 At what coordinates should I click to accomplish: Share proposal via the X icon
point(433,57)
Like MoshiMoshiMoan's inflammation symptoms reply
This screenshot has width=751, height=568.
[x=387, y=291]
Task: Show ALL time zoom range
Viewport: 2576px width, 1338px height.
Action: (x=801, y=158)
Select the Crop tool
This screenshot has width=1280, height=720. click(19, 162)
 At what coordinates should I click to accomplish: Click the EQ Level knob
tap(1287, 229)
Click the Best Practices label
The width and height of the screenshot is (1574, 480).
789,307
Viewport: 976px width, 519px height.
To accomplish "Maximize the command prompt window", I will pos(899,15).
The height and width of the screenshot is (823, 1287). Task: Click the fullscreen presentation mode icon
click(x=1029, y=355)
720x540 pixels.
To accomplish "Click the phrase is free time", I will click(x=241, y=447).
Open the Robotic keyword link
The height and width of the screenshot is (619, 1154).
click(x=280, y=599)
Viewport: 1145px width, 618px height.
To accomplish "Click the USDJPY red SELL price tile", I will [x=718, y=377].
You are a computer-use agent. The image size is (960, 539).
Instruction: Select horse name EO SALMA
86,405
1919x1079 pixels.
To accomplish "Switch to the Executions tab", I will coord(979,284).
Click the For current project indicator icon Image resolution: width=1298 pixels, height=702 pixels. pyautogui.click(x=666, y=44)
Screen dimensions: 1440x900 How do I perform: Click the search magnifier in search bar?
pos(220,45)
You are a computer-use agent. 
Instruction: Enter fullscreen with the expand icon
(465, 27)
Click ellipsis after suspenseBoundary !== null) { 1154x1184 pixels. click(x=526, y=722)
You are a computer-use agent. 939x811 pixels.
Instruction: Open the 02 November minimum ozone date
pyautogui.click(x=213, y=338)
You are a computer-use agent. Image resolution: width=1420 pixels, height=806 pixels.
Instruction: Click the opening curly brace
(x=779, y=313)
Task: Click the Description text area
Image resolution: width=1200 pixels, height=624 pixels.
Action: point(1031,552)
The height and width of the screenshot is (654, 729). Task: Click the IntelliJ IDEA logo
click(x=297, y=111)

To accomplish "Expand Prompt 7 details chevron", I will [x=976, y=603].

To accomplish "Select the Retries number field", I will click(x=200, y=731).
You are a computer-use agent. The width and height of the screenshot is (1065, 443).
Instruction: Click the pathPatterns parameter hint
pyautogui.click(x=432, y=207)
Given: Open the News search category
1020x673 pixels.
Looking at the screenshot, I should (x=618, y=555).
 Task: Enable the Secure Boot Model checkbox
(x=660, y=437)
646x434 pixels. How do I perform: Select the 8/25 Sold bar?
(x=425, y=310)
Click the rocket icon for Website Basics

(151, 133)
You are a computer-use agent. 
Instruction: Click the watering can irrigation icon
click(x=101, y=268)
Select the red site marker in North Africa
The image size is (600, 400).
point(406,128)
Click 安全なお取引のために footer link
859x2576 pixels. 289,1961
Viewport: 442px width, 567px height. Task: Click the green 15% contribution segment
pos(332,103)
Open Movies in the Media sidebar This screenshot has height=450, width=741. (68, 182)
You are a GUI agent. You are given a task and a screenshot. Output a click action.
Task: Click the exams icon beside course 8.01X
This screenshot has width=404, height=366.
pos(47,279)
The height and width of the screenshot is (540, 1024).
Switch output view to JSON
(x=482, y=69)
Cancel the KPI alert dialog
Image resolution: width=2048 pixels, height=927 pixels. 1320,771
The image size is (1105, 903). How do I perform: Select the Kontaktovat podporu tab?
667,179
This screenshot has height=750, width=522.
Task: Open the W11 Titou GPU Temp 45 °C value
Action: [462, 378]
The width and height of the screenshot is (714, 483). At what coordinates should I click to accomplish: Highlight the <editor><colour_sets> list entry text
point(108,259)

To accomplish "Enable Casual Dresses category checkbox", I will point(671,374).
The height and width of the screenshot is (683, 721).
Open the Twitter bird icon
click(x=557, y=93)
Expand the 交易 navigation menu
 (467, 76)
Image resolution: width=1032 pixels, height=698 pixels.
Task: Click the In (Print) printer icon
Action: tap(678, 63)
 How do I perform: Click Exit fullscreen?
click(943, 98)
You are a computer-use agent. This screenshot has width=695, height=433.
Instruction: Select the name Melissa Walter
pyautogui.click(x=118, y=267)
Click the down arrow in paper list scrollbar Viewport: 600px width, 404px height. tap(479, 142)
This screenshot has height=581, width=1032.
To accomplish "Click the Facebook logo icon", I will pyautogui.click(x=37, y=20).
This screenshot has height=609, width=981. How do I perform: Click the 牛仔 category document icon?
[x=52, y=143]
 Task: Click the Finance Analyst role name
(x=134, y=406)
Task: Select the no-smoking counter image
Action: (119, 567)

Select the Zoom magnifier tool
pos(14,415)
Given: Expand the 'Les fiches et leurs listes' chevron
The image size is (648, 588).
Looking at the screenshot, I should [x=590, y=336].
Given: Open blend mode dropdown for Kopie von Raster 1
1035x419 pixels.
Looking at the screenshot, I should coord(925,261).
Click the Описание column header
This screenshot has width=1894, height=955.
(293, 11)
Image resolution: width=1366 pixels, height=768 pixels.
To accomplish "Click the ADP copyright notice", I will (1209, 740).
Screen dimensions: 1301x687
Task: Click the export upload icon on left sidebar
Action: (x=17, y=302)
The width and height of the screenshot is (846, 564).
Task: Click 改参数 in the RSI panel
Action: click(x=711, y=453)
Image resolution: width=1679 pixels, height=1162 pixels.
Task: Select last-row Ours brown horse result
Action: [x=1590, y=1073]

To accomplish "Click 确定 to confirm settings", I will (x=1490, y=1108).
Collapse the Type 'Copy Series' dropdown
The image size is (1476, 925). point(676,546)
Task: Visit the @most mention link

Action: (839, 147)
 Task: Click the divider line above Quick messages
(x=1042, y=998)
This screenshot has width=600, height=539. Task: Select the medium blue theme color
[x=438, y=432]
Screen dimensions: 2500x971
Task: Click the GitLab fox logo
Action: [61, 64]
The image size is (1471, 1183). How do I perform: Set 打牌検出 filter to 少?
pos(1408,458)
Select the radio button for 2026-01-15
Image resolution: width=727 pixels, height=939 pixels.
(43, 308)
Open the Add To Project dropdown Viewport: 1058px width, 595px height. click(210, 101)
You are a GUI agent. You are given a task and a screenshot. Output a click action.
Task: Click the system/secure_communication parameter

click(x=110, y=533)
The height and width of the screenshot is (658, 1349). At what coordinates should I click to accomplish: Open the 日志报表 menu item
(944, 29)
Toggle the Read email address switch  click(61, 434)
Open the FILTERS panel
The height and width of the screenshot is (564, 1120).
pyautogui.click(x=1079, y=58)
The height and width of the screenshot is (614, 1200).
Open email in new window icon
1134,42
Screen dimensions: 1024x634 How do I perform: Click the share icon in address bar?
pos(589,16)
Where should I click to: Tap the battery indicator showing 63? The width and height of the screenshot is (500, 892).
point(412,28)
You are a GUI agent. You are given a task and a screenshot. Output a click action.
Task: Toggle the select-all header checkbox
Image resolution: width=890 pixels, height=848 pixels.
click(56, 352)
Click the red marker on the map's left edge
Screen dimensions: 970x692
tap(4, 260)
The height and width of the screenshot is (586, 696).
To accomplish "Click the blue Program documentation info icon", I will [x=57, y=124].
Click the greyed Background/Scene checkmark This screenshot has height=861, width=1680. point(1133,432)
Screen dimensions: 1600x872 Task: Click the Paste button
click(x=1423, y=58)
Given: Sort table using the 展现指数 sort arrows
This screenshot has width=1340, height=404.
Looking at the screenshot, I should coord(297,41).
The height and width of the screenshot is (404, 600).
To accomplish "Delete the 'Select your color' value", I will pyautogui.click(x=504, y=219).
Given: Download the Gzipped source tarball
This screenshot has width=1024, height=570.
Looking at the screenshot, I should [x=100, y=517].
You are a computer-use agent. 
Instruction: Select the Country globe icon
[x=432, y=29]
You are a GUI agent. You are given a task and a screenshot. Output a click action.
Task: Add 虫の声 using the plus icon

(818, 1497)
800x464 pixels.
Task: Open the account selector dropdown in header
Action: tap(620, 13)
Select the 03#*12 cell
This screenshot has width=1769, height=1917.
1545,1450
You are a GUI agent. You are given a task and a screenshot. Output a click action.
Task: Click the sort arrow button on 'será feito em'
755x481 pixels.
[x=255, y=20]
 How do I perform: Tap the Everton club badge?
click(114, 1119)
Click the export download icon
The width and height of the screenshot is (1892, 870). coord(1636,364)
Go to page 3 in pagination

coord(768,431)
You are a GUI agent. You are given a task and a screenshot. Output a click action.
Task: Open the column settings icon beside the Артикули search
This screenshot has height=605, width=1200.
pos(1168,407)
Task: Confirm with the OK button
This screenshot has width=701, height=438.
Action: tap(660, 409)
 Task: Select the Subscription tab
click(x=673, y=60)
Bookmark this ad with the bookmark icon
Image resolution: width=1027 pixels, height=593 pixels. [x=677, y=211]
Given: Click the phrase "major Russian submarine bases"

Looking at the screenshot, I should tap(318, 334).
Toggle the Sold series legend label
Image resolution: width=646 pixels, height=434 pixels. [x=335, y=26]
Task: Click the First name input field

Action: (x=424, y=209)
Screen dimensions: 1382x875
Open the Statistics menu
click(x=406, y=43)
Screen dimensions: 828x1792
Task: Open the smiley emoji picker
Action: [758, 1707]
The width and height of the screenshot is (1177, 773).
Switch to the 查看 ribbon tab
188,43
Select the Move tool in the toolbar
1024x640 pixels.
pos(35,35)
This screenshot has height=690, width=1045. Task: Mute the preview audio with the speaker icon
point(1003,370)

--- --- ---

| YOUR TASK |
Print the lines above from the one with "Viewport: 976px width, 519px height." through the one with "720x540 pixels.", both included, exactly as written and nothing more.

| OUTPUT |
Viewport: 976px width, 519px height.
To accomplish "Maximize the command prompt window", I will pos(899,15).
The height and width of the screenshot is (823, 1287). Task: Click the fullscreen presentation mode icon
click(x=1029, y=355)
720x540 pixels.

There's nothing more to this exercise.